GE Healthcare, a unit of General Electric Company, will announce preliminary data from its ongoing structural cardiomyocyte biomarker collaboration with Genentech, a member of the Roche Group. The preliminary data will be presented at the 50th Annual Meeting of The Society of Toxicology (SOT) in Washington D.C., 6 - 10 March 2011.
GE Healthcare and Genentech have been working together since September 2010 to assess and further explore the functional properties of GE Healthcare’s newly-launched Cytiva™ hESC-derived Cardiomyocyte toxicity assays and to identify novel cellular biomarkers for cardiotoxicity.

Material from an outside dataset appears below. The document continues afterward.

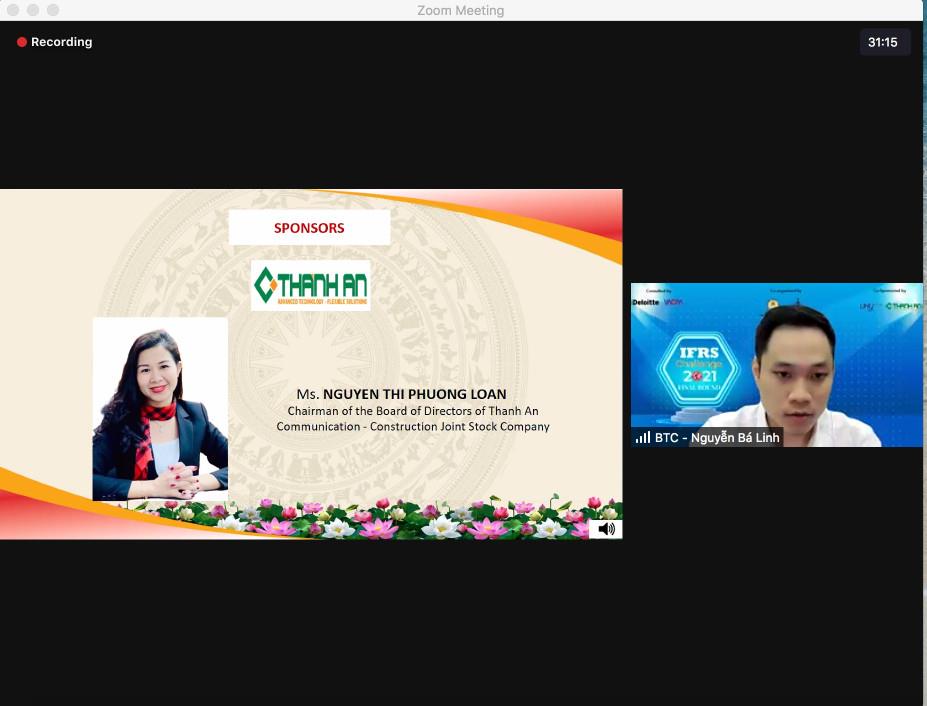Screen dimensions: 927x706
Task: Click the Chairman of the Board description text
Action: 413,419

The collaboration combines Genentech’s toxicology expertise, experience with primary cardiomyocytes, and a library of reference compounds, with GE Healthcare’s Cytiva Cardiomyocytes and its IN Cell Analyzer high-content analysis (HCA)imaging system. GE Healthcare’s Cytiva Cardiomyocytes have so far been evaluated through blind testing against 26 known compounds with preclinical and clinical cardiac discordances.
Stephen Minger, Global Head of R&D, Cell Technologies, GE Healthcare, said: “The data we will be presenting far exceed our expectations and show that using Cytiva cardiomyocytes and the IN Cell HCA platform, we can probe deeply into cells to identify cardiotoxicity and how it is manifested. This will give our customers the confidence that our Cytiva Cardiomyocytes offer a far more effective alternative to current cell-based and animal models used in toxicology testing.”

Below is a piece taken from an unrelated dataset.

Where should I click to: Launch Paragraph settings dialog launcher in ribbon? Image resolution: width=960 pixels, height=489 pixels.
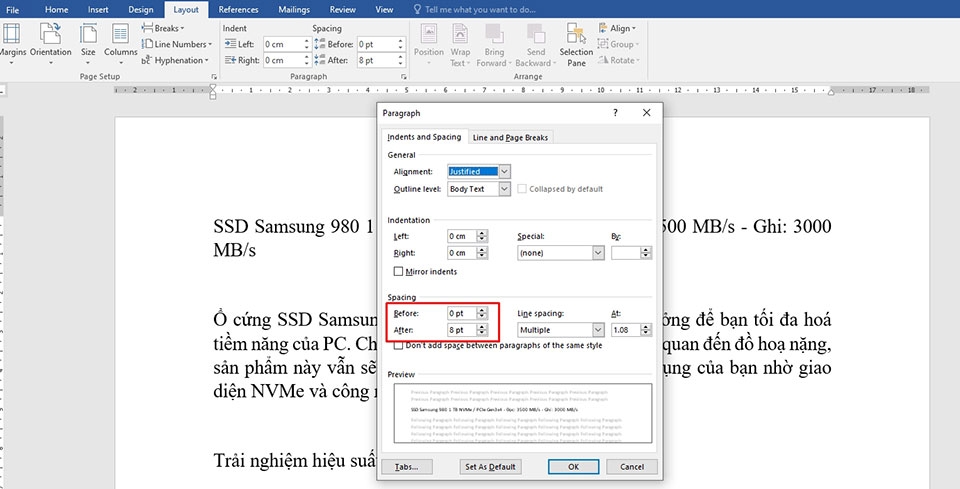[404, 77]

Drug-treated Cytiva cardiomyocytes were analyzed using GE Healthcare’s IN Cell Analyzer 2000 HCA system using a panel of fluorescent markers to report on drug effects on a wide range of cellular parameters. Multi-parameter analysis and data profile clustering revealed a wealth of information on drug toxicity and mode of action and showed good correlation with previously reported clinical cardiotoxicity.
The collaboration will be discussed at SOT by Genentech on March 6 and the preliminary data will be presented in depth by GE Healthcare on March 9.